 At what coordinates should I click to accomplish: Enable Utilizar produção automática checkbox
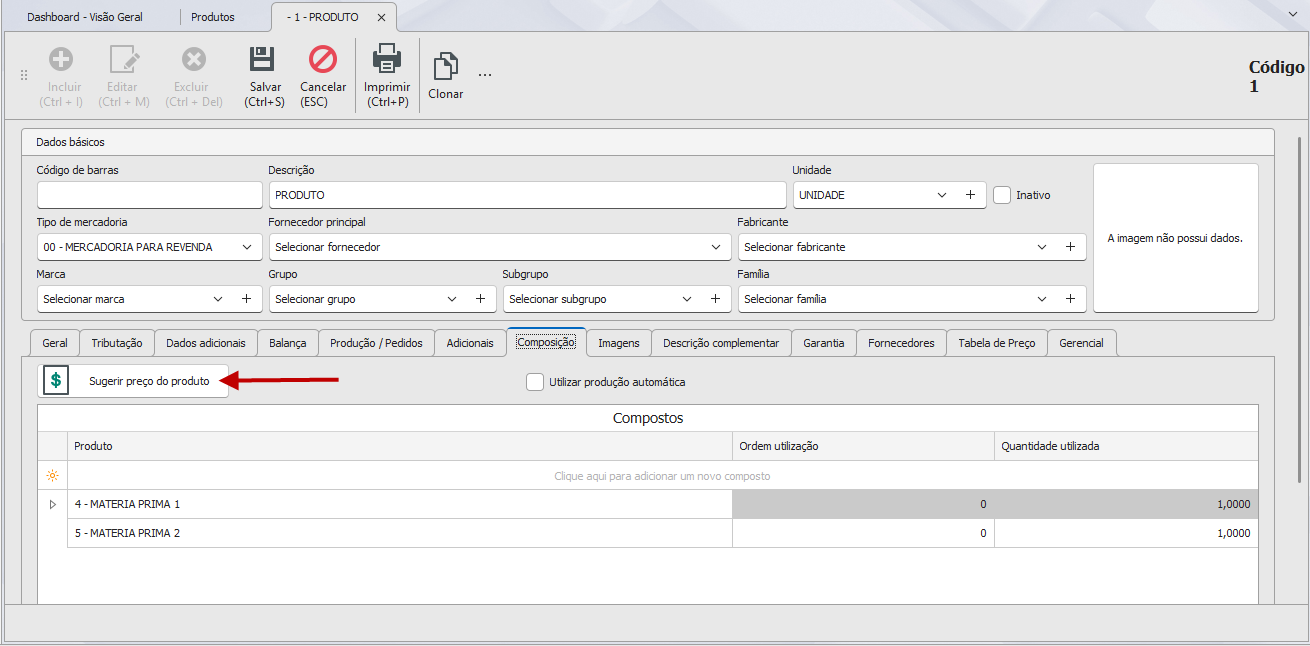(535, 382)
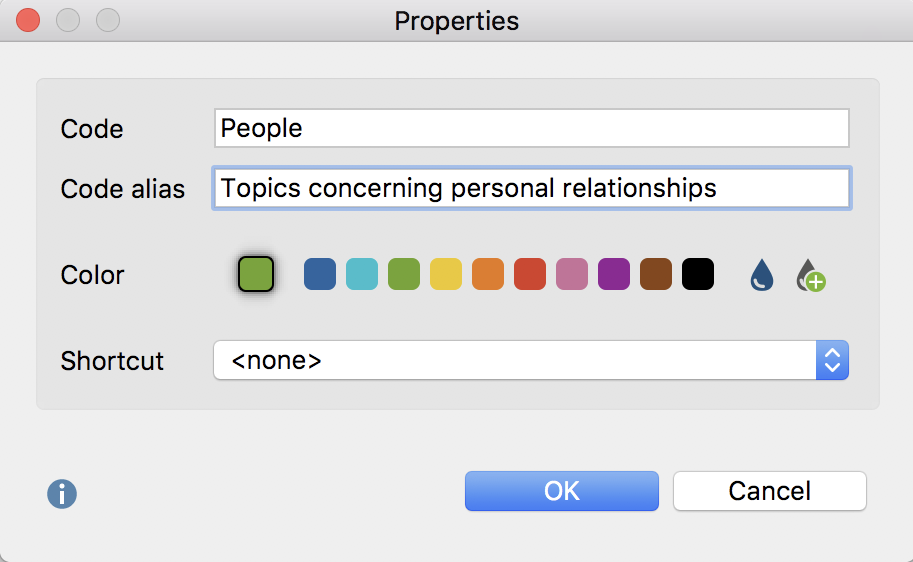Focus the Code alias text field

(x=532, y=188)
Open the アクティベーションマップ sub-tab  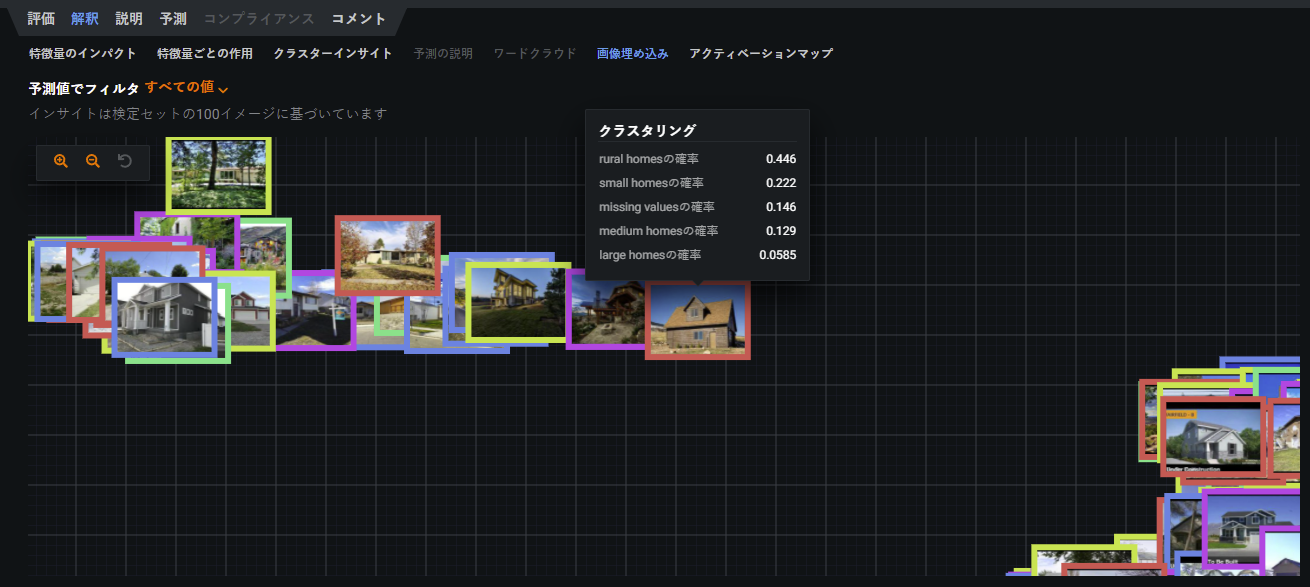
══════
## Required work
Omit the pictures; print the records above exactly.

## Completed exercise
 At what coordinates should I click to accomplish: Enable Utilizar produção automática checkbox
(535, 382)
Focus the Code alias text field

(x=532, y=188)
Open the アクティベーションマップ sub-tab  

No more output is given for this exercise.